日本時間27日、片山さつき財務相はG7財務相会合後の会見で「必要に応じて米当局と緊密に連携しながら、適切な対応をとっていく」と述べました。この発言により日米金融当局による為替介入の可能性が市場で意識され、円は日本市場で2025年11月7日以来およそ3カ月ぶりの円高水準となりました。その後、ニューヨーク市場でもドル売りの流れは止まりませんでした。
トランプ氏は記者から急速なドル安進行を懸念していないか問われ「いや、グレートだ」と答え、「ドルが公正な水準、価値に見合った水準に落ち着くことを望んでいる」とも語りました。この発言が市場に伝わると、昨年10月後半以来となる1ドル=152円10銭近辺を付ける場面がありました。
世界的なドル売り圧力は各通貨ペアに波及しています。対ユーロでは一時1ユーロ=1.20ドル超まで上昇し2021年6月以来の高値を更新。対スイスフランでは一時1ドル=0.76フラン台と2015年以来のドル安・フラン高水準に達しました。この幅広い通貨に対するドル売りが、ドル指数の急速な低下につながっています。
金融市場全体へのリスク懸念が高まる
ドル安の背景にあるのは、米国の利下げ期待と政治的不確実性です。トランプ政権は米連邦準備理事会(FRB)への利下げ圧力を強めており、独立性が求められる運営への政治介入も深刻なリスクとなっています。さらに関税問題など地政学的リスクもドル下落基調を支えています。
市場では、ドル安のリスクをヘッジする動きが目立っています。
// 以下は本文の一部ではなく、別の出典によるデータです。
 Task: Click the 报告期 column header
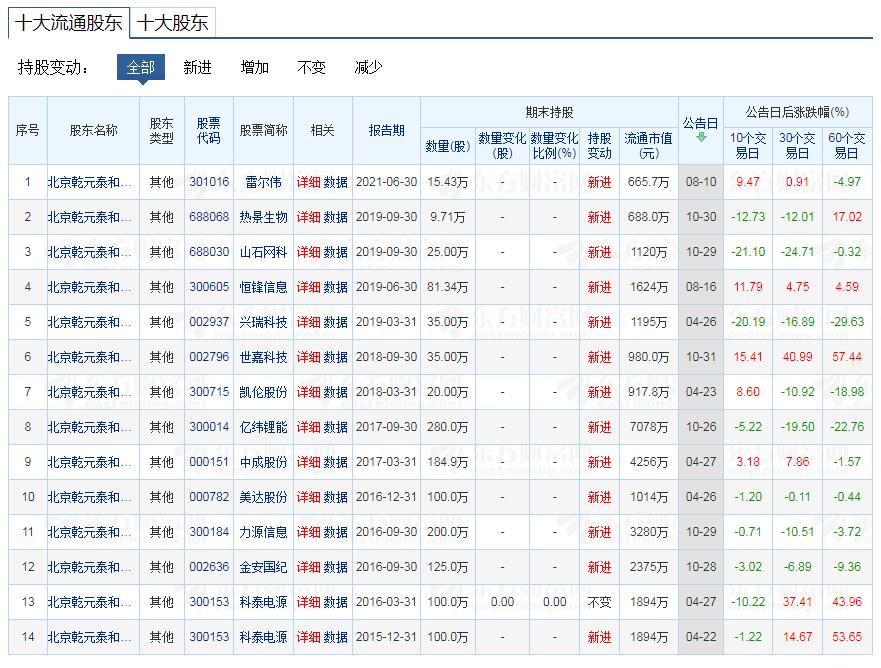pyautogui.click(x=386, y=130)
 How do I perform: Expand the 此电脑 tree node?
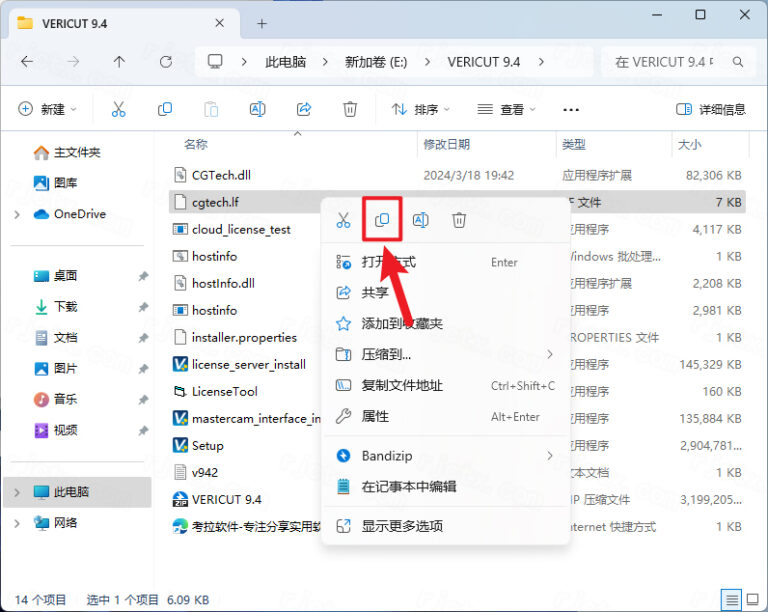[17, 492]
バンク・オブ・アメリカが世界のファンドマネジャー約200人を対象にした1月の調査では「ドルのショート(売り持ち)」が最大級の取引になっています。オーストラリアの年金基金大手も「米国が金利を引き下げる見通しがあることから、ドルが弱まる」との理由でドル建て資産への為替ヘッジを増やしています。
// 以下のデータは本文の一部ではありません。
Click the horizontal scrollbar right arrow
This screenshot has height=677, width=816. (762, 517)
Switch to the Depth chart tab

金融市場全体への影響を警戒する向きも多くあります。低金利の円を借りて高利のドル建て資産に投資する「円キャリー取引」の逆回転が懸念されており、グローバルな金融システムへの波及リスクが高まっています。米国債に対する投資家の信認が失われれば、世界の金融市場を大きく揺るがす可能性も指摘されています。